Love, But Not Like That

In the Arab world, family isn’t just important, it’s everything.
It shapes your identity before you even have a name.
You are not just you.
You are your mother’s son. Your grandfather’s granddaughter. Your father’s legacy.
You belong to something bigger, older, louder than your own desires.

To be a “good” child, especially a daughter, is to remember.
To stay close.
To carry what you’ve been given, even when it weighs heavy.

Then you move West, and meet a different kind of love.

Here, love means letting go.
Parents raise their children to leave.
To question. To wander. To become.
Boundaries are healthy. Freedom is sacred.
You’re taught to find your truth, even if it contradicts the one you came from.

In some American homes, children argue with their parents openly.
They move out at 18. They call their parents by their first names.
They say what they feel.
And none of it means they love less.
Because here, love isn’t measured by obedience.
It’s measured by honesty, even if that honesty creates distance.

But in Arab culture, love is devotion.
You don’t just love your parents. You owe them.
You care before they ask.
You don’t leave, or if you do, you return often.
Love is loyalty. Love is sacrifice.
Love is silence when you want to speak.
Love is staying, even when everything in you wants to go.
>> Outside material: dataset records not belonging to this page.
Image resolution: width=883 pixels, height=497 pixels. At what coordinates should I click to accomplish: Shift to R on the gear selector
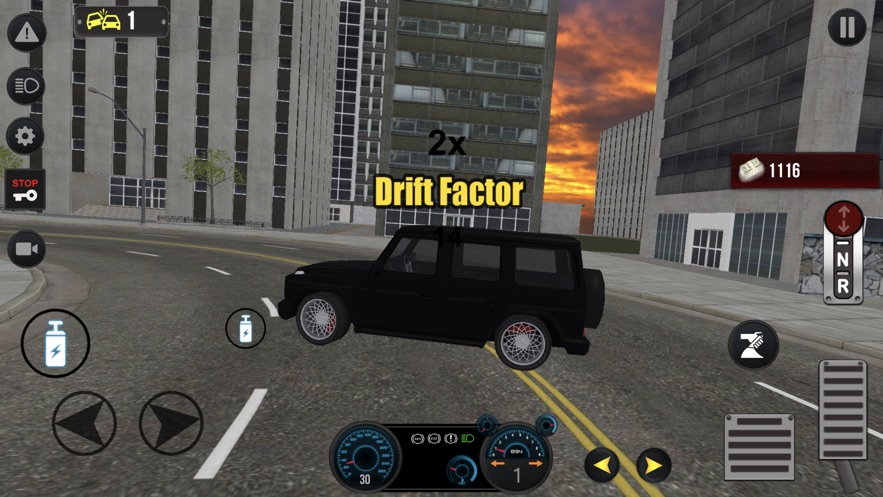[x=842, y=287]
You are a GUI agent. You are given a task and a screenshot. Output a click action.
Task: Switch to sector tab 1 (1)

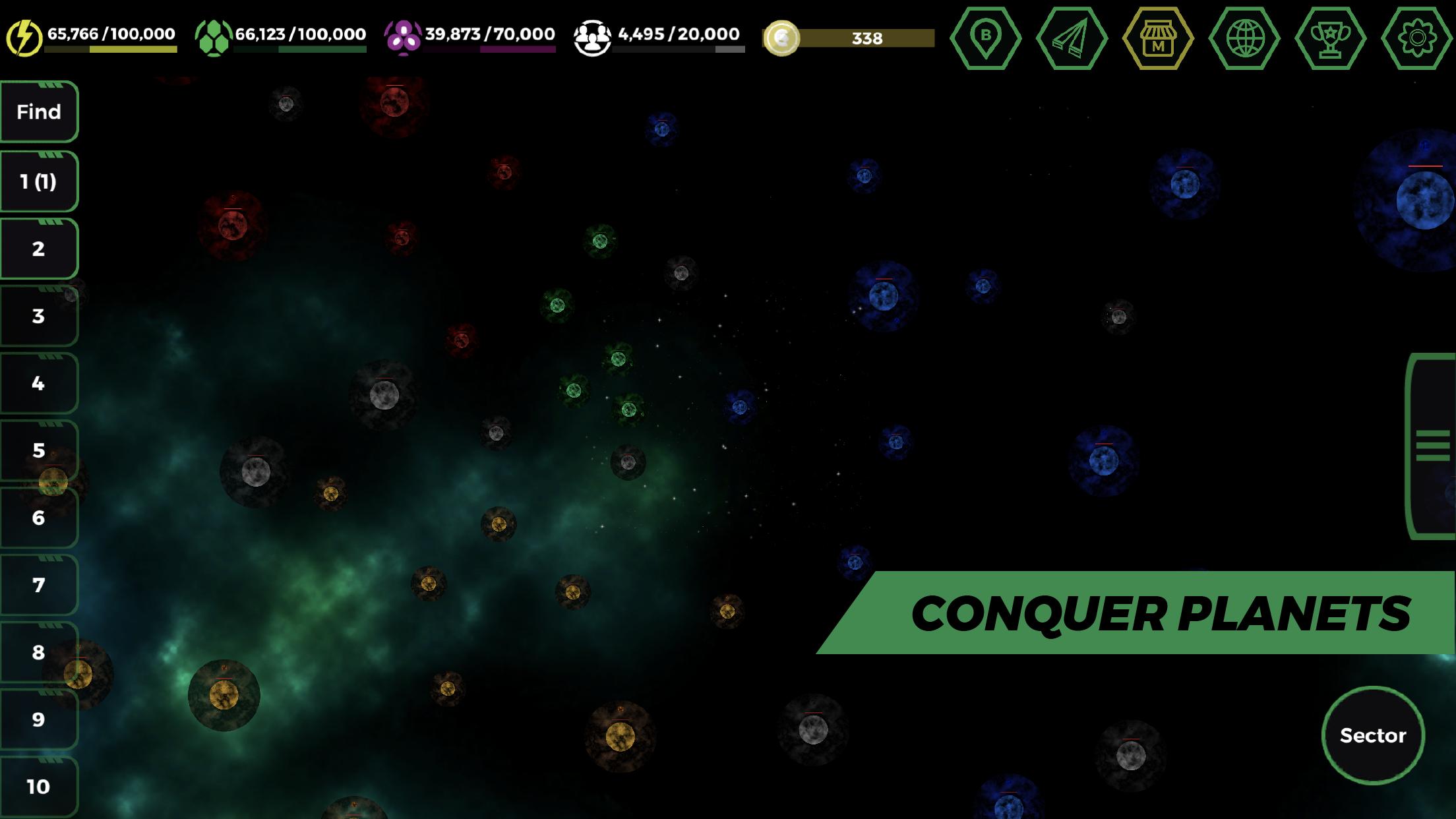[38, 179]
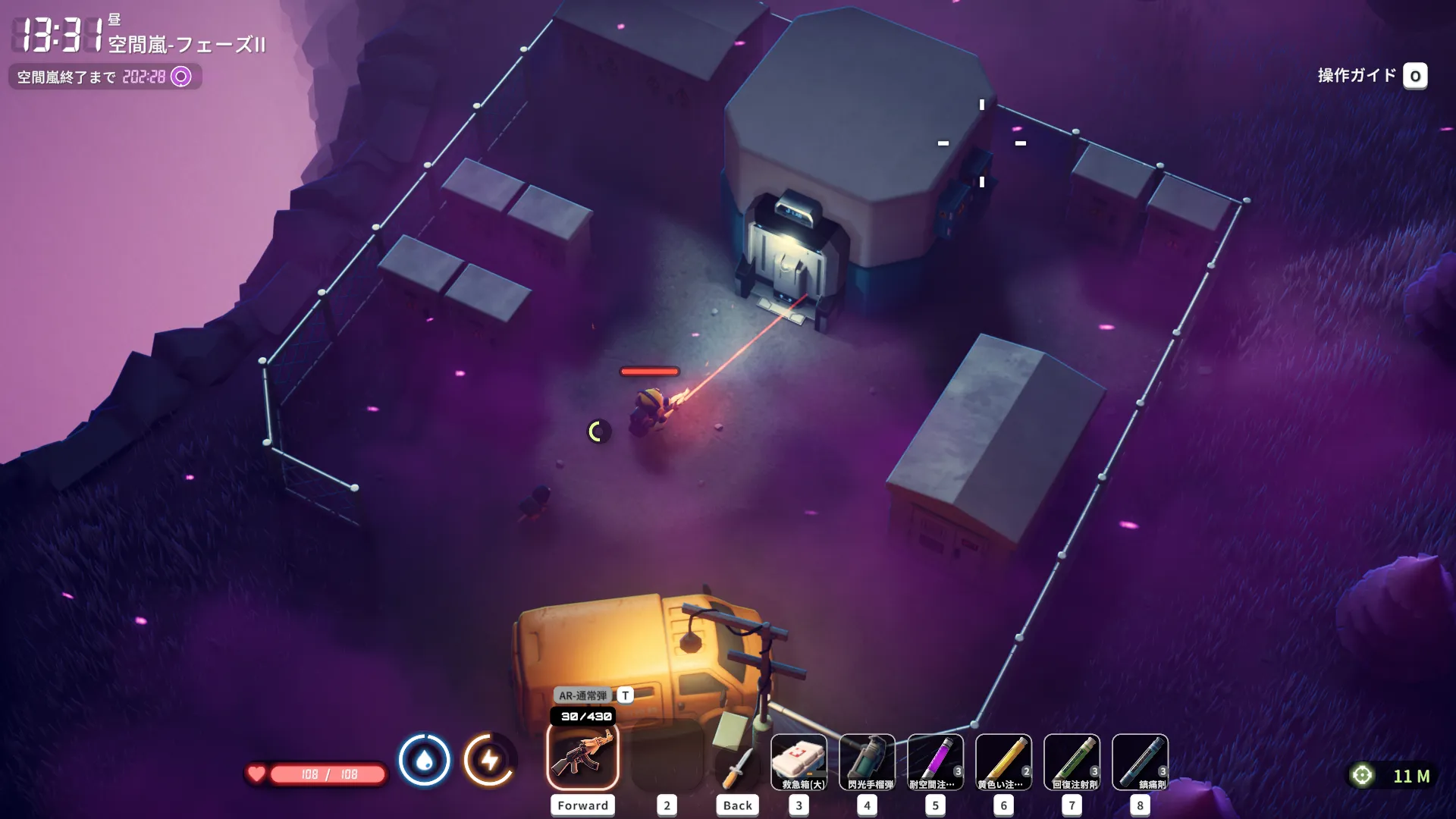Use the purple 耐空間 injection
This screenshot has width=1456, height=819.
935,762
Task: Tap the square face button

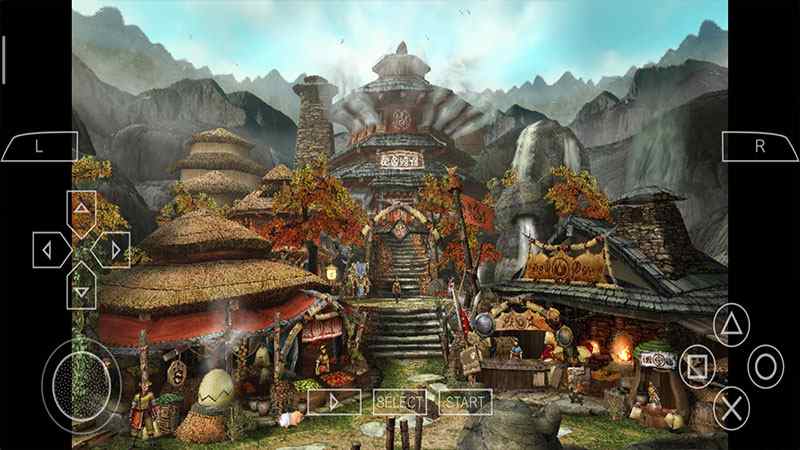Action: coord(697,366)
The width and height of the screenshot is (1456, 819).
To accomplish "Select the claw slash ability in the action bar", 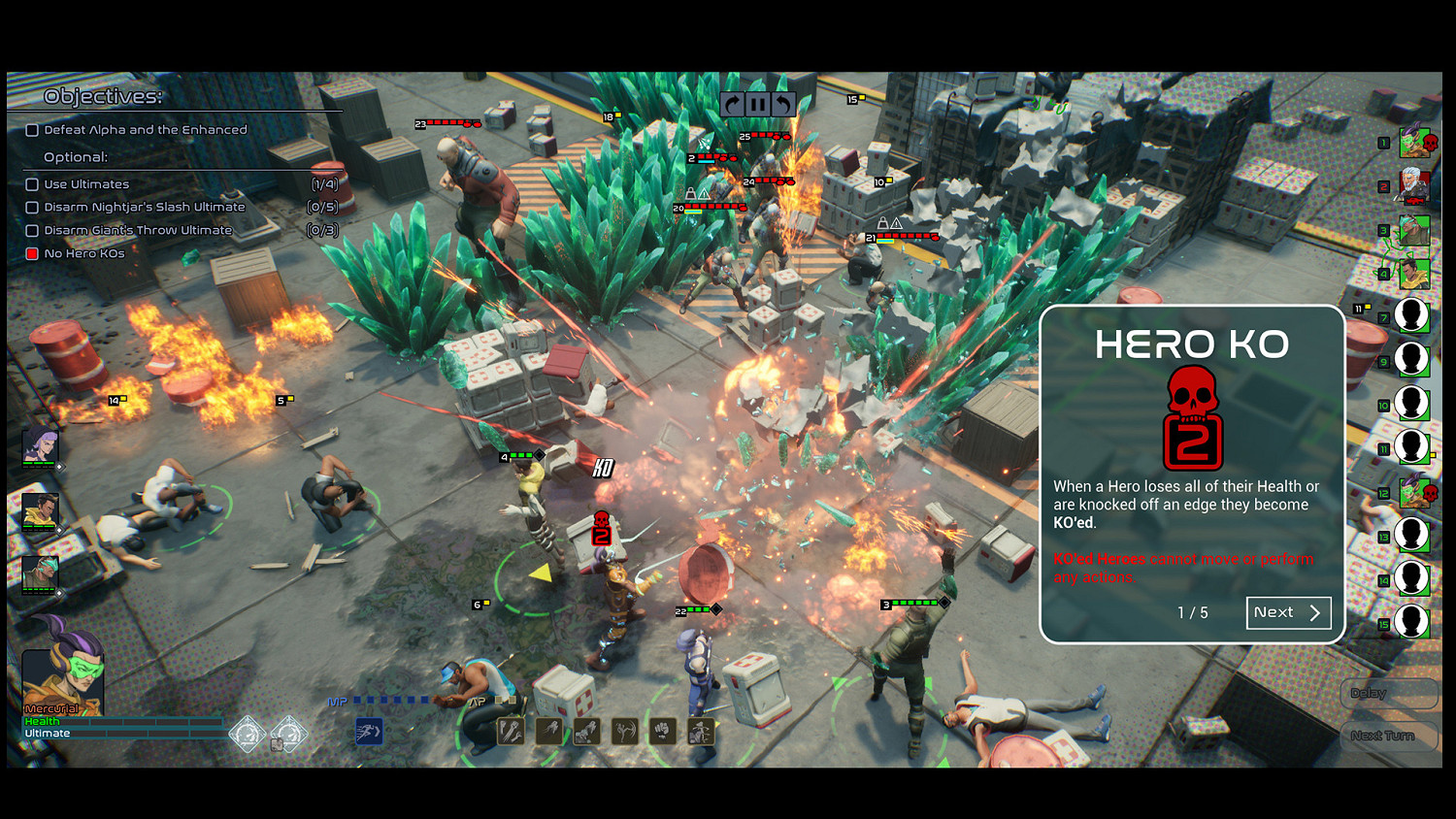I will [510, 731].
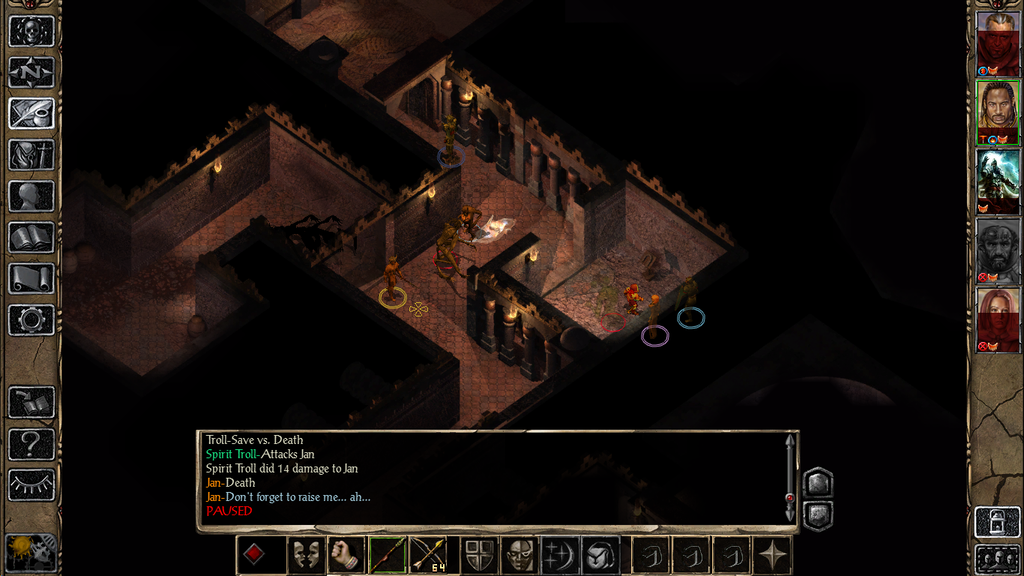Open the area map with the compass button
This screenshot has height=576, width=1024.
[x=31, y=72]
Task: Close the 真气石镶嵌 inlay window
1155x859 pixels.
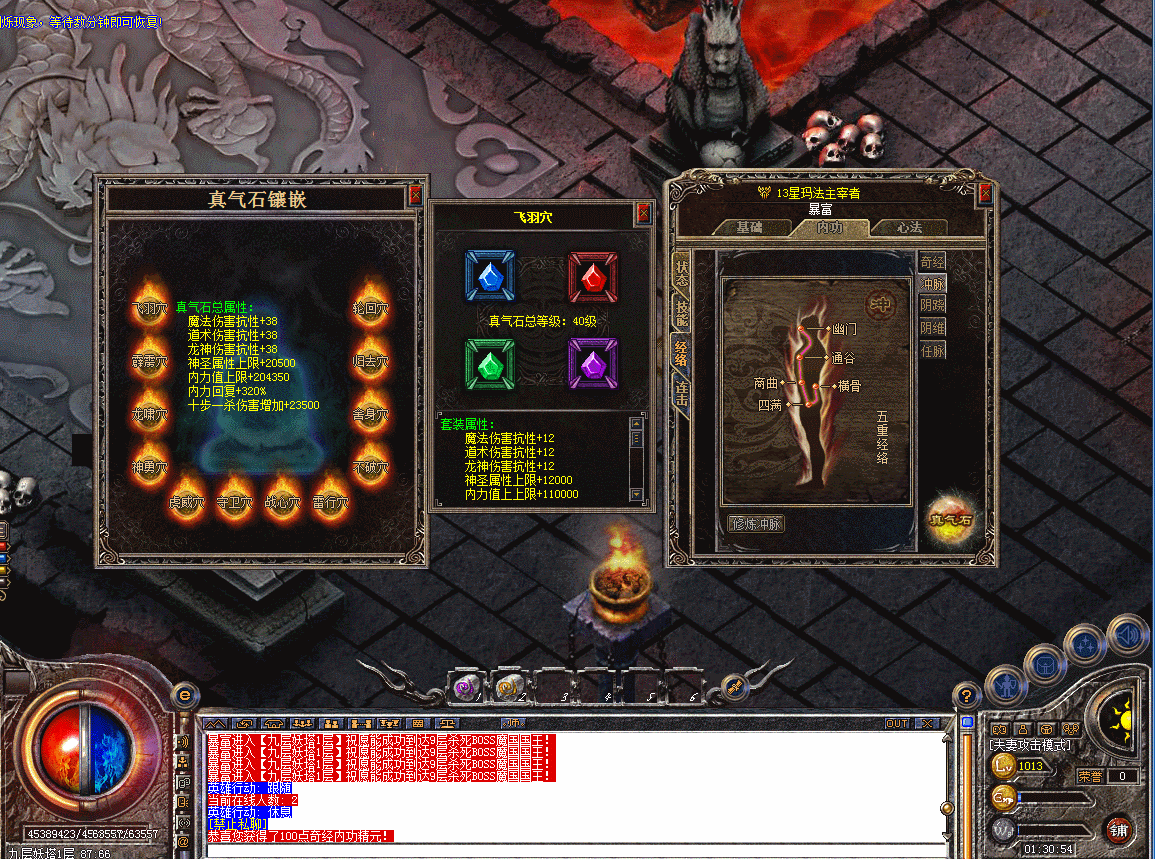Action: [x=416, y=197]
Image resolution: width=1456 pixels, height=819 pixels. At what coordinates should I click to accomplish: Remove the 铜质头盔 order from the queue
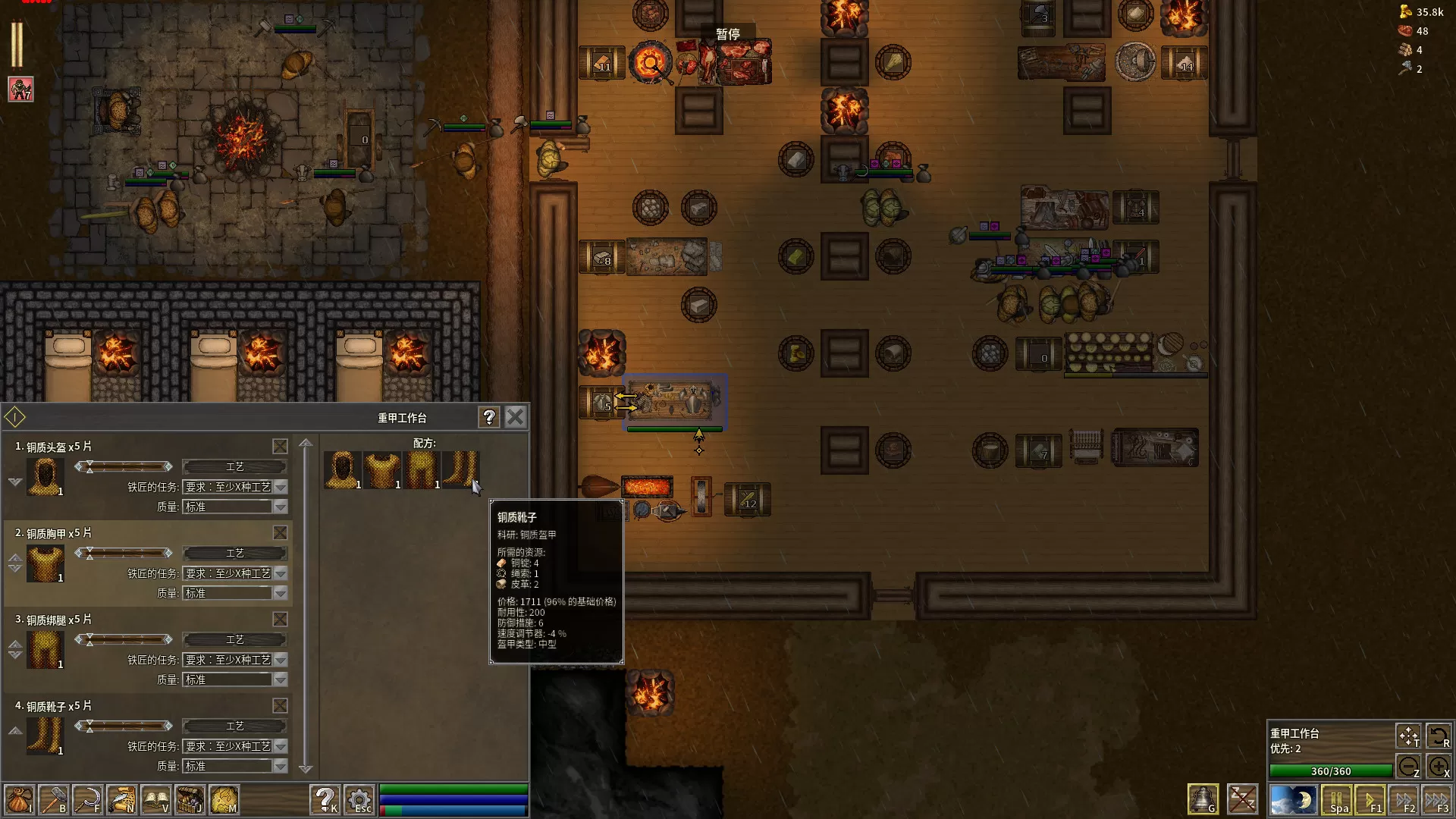(280, 447)
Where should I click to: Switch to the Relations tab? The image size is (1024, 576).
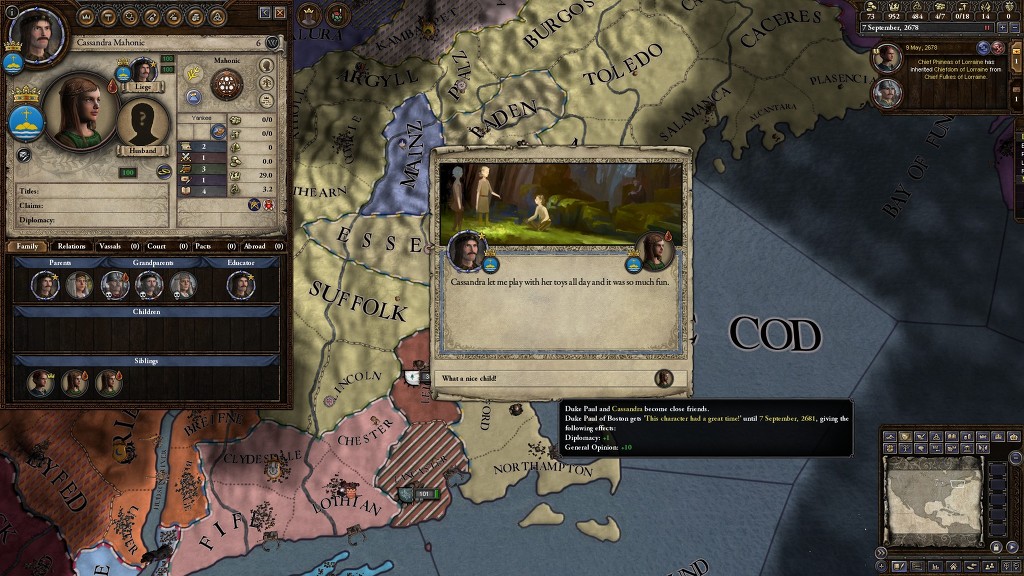tap(71, 245)
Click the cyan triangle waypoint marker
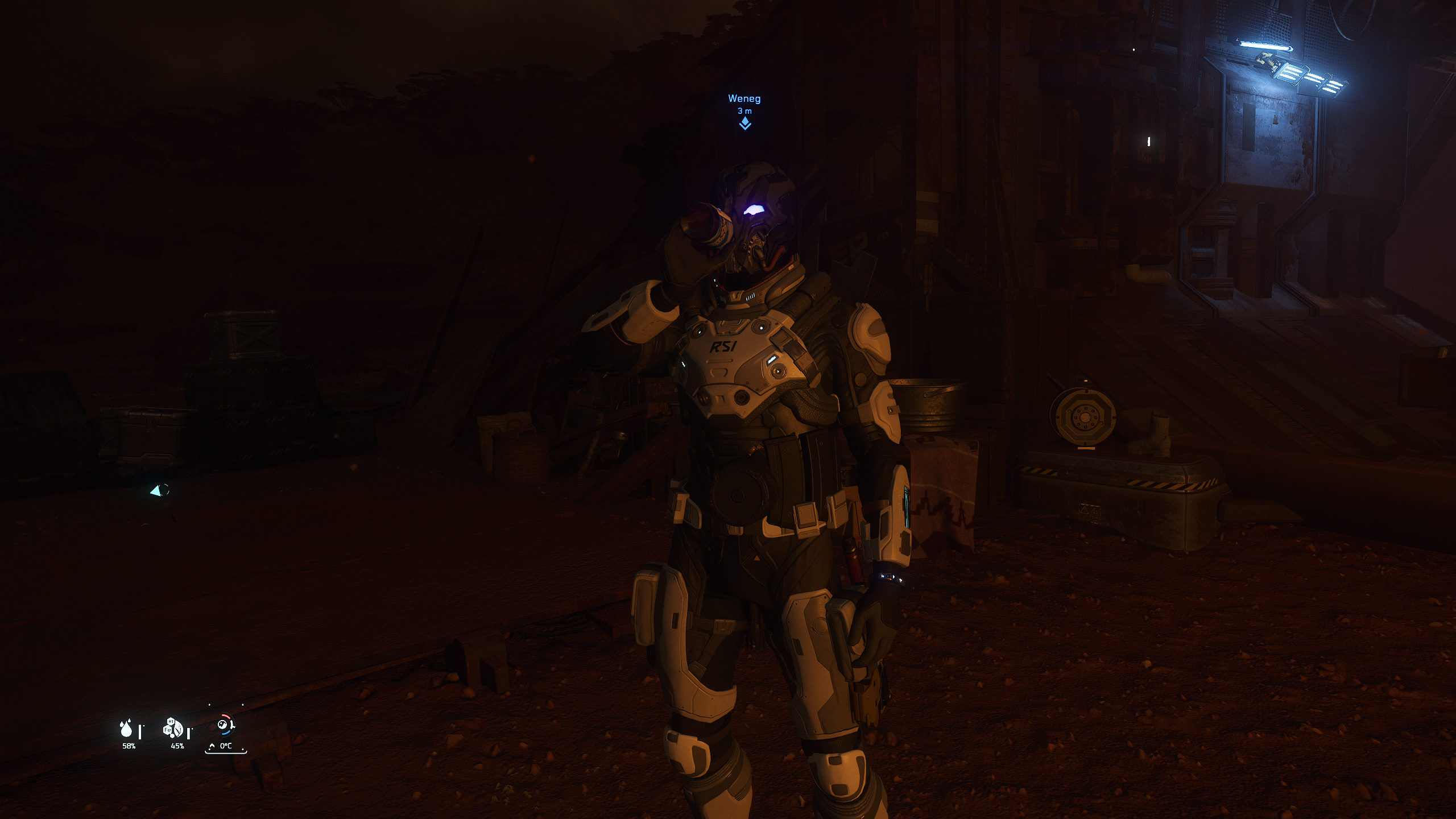 (156, 491)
I grew up between these two expectations.
One taught me loyalty.
The other, liberation.
And somewhere between them, I became someone who felt guilty for wanting space
and lost for staying too close.

My American friends say:
“Your family shouldn’t make you feel trapped.”
My Arab family says:
“Love is sacrifice, who are you without us?”

They’re both right.
And also: both incomplete.

Sometimes I wonder what it would feel like to belong to a family where I could say:
“I disagree.”
“I need space.”
“I love you, but not like that.”
…without it sounding like betrayal.

And sometimes I wonder if, in the Western pursuit of freedom,
something’s been lost
that deep, ancestral sense of responsibility
that reminds you: you’re never just living for yourself.

There’s no clean answer.
Only tension.
Only the hallway you stand in after a phone call with your mother
torn between love and resentment,
between the life you want
and the people who made you.

If you know that place
you’re not confused.
You’re just in between.
And in between is where so many of us live.